┏━━

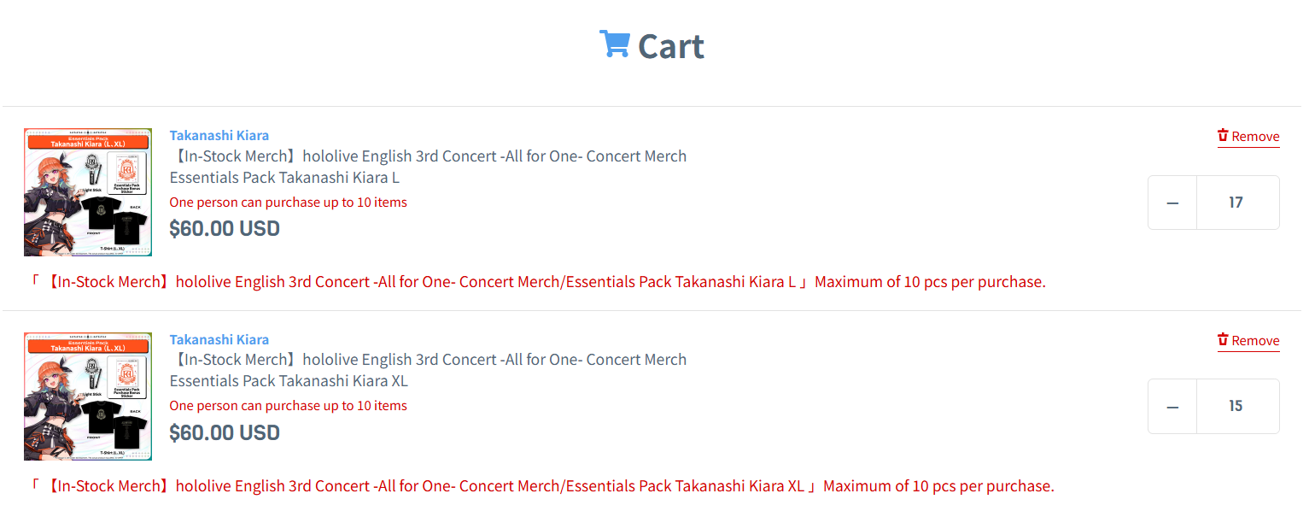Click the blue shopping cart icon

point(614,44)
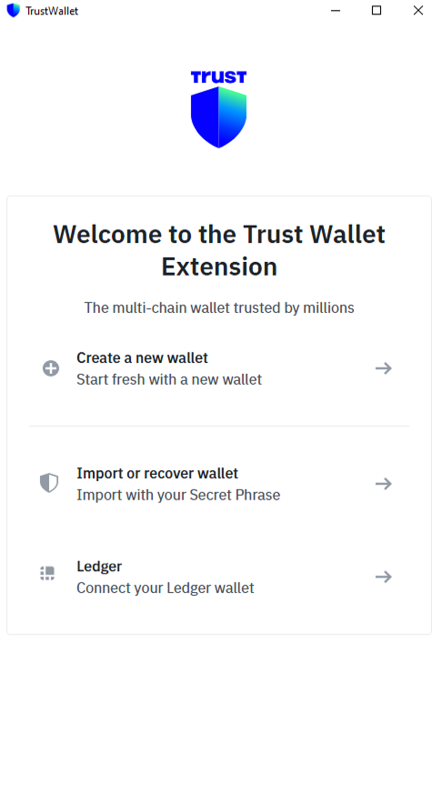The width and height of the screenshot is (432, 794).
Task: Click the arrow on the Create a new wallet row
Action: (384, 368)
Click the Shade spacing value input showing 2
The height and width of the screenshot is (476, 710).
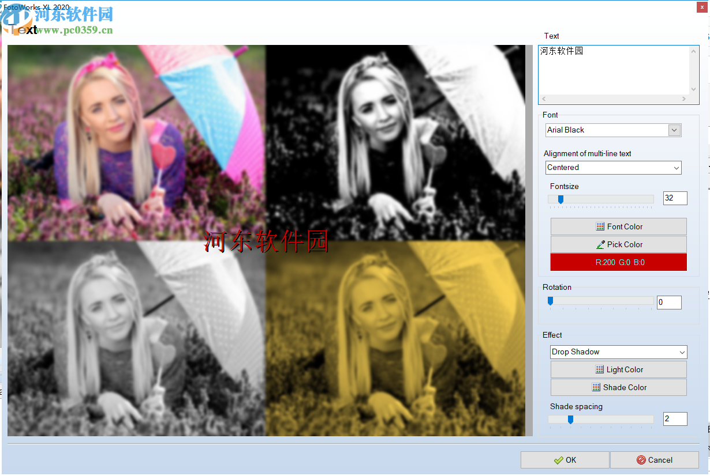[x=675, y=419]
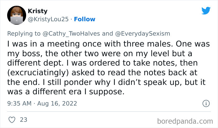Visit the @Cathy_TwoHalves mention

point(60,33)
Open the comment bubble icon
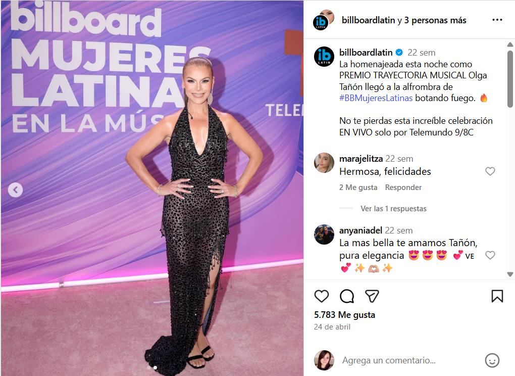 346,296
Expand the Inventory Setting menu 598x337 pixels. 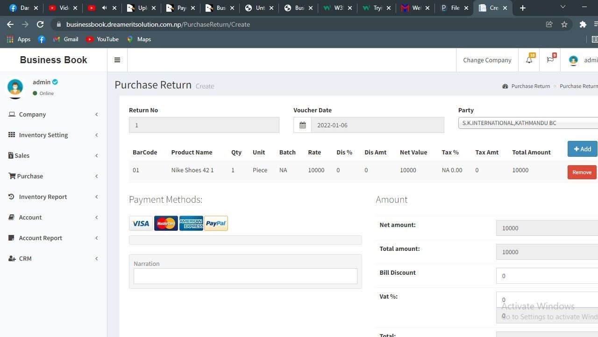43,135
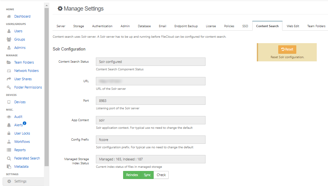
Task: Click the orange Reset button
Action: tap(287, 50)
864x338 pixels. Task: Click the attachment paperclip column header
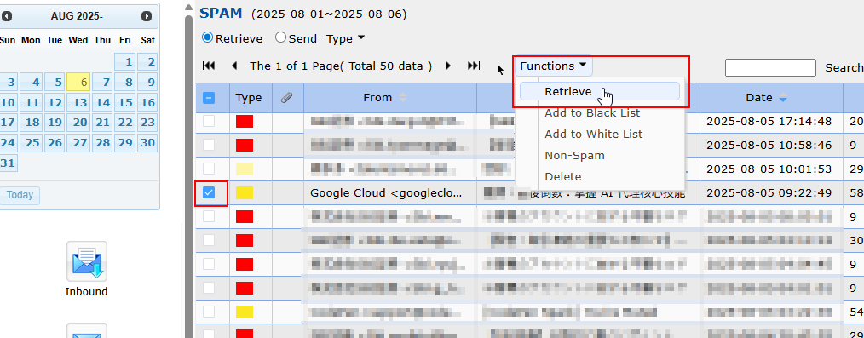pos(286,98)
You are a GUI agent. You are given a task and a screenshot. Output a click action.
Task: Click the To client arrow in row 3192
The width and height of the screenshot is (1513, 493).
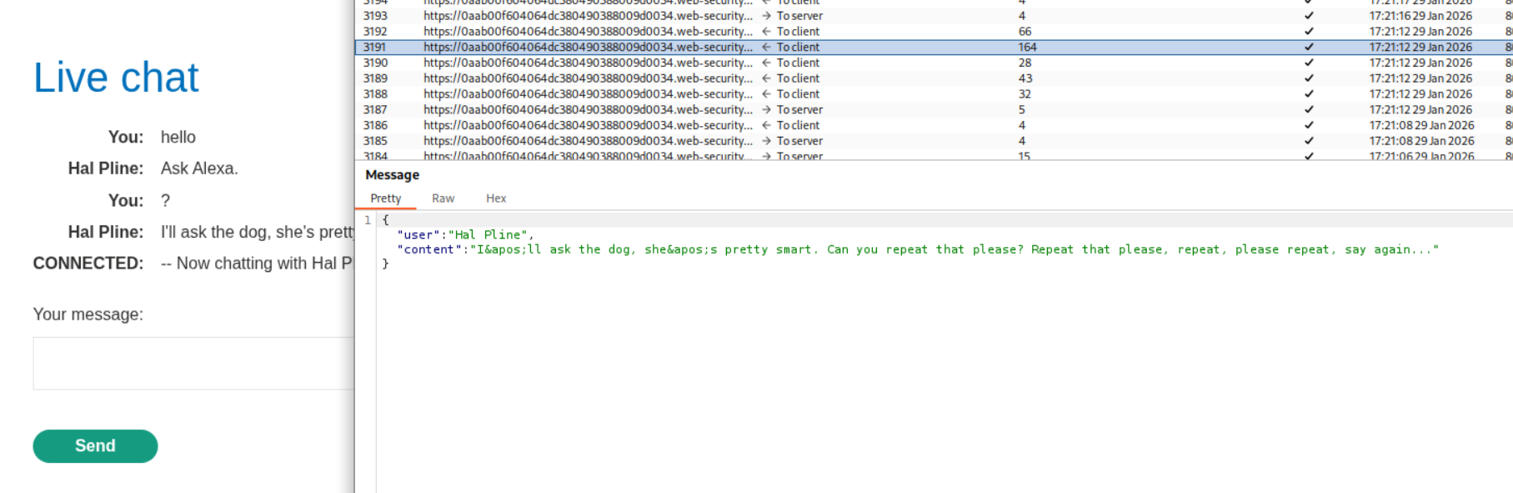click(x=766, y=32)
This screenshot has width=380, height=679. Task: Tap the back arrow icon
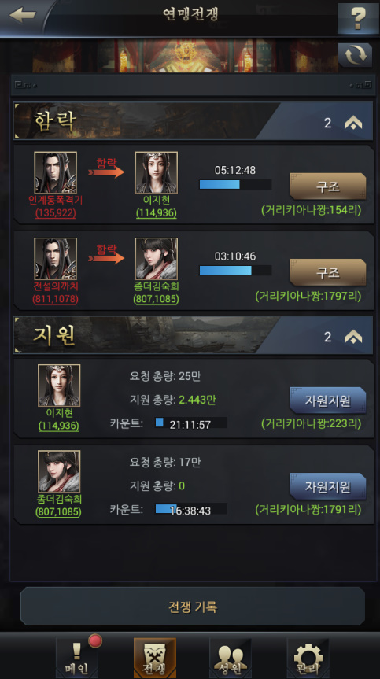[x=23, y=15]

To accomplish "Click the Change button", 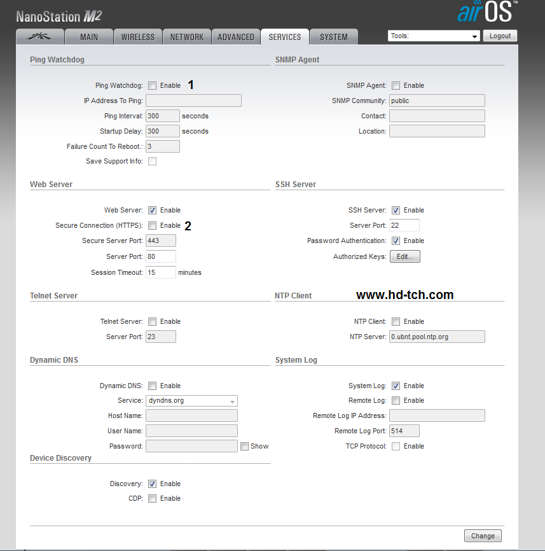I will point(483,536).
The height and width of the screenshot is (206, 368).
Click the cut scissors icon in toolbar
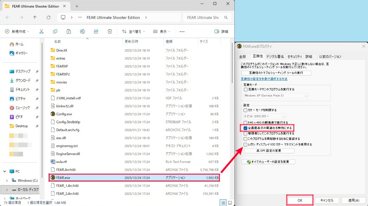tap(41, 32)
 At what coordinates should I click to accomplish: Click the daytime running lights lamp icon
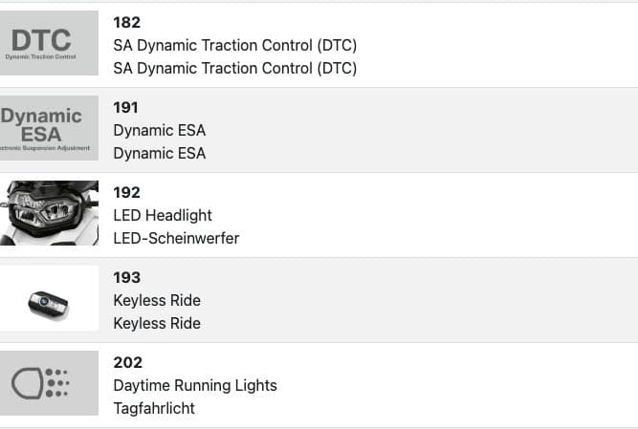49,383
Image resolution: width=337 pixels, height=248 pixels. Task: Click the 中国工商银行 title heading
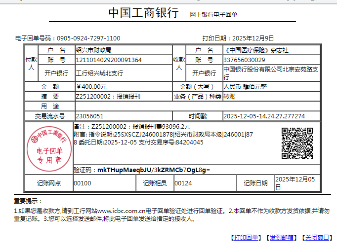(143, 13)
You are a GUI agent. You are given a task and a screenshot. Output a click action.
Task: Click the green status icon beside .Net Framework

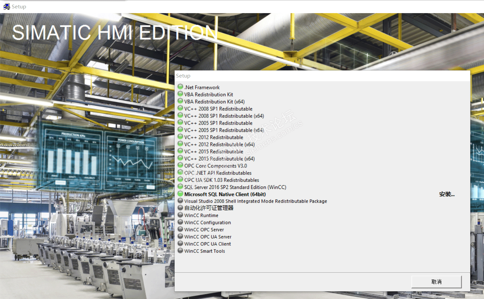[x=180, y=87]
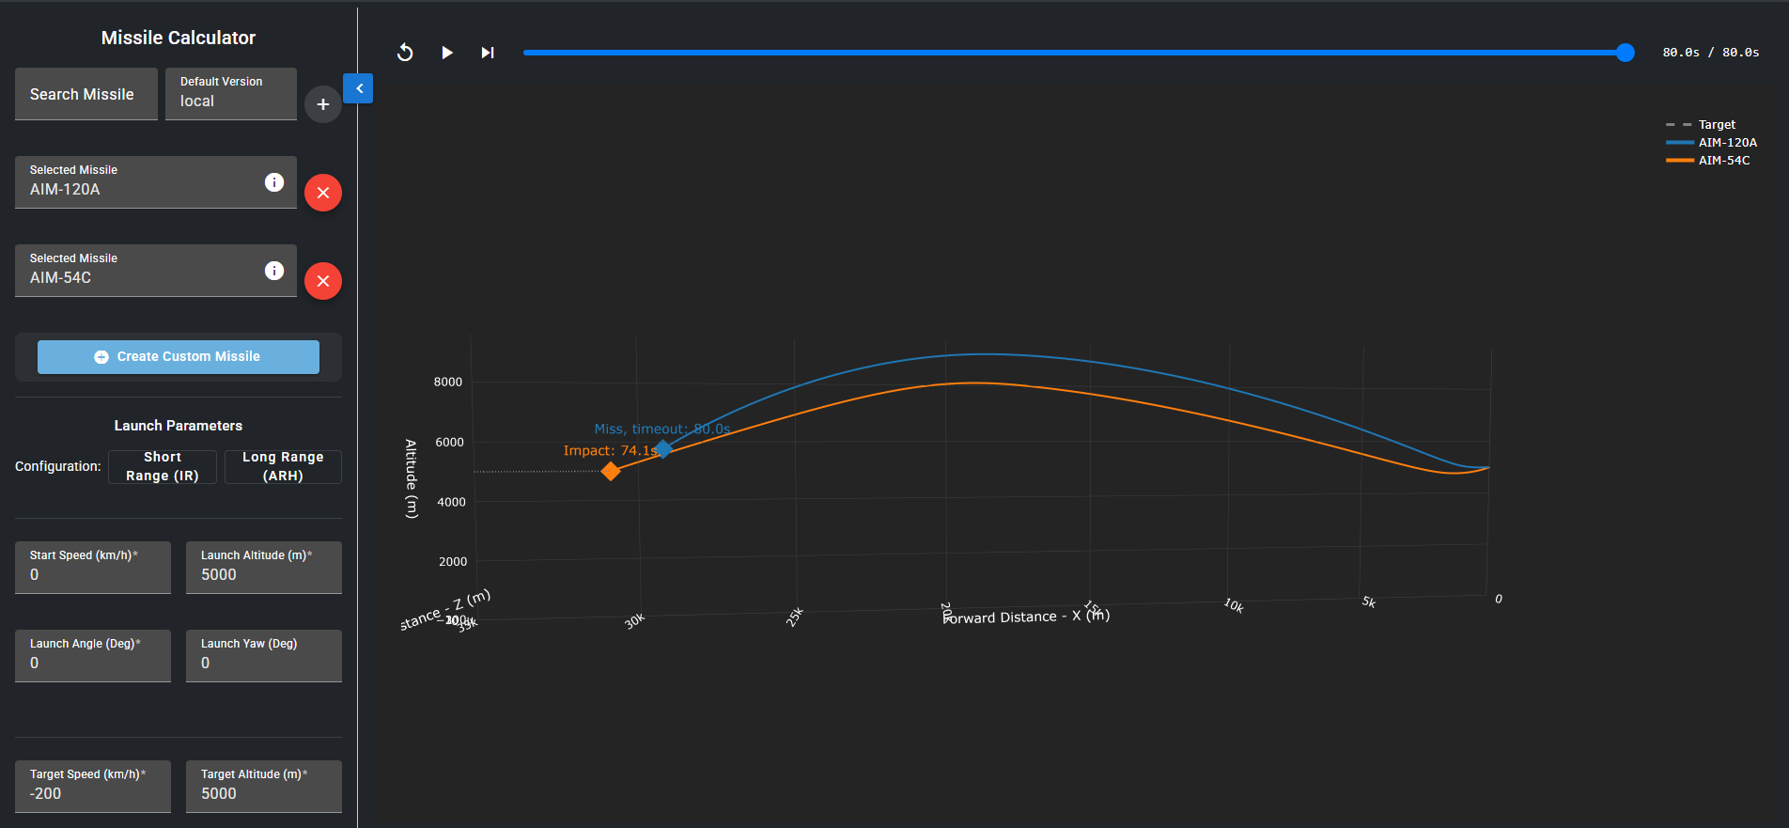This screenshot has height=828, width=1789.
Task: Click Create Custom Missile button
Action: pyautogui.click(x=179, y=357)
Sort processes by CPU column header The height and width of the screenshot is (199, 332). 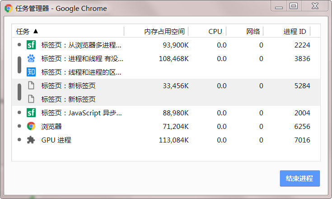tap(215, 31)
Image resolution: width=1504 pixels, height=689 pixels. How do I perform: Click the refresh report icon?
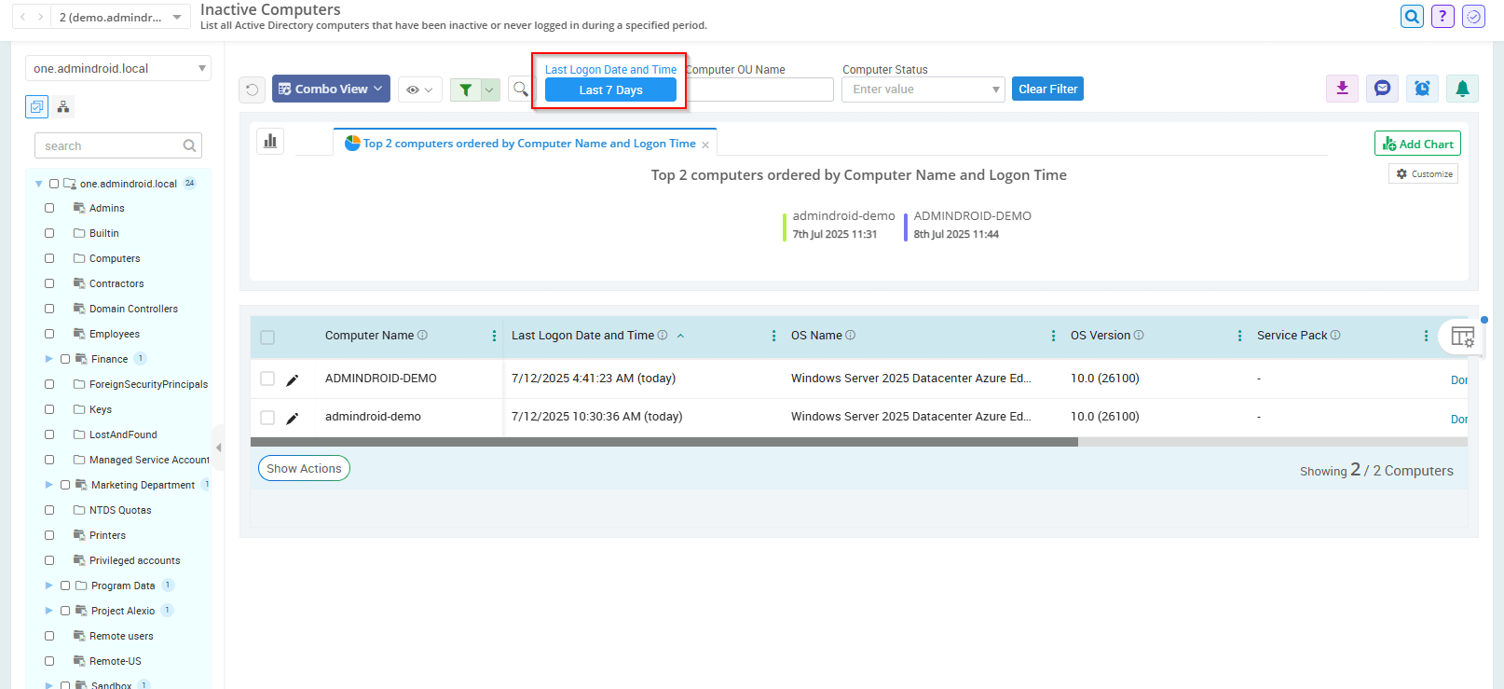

┗━━

Instructions for the task
Only the lines above starting with the line with "864x338 pixels. Task: Click" and going on through the line with "Task: Click the To client arrow in row 3192" belong in the answer; repeat them exactly, minus any picture.

Solution below
864x338 pixels. Task: Click the attachment paperclip column header
pos(286,98)
You are a GUI agent. You are given a task and a screenshot. Output a click action.
Task: Click the To client arrow in row 3192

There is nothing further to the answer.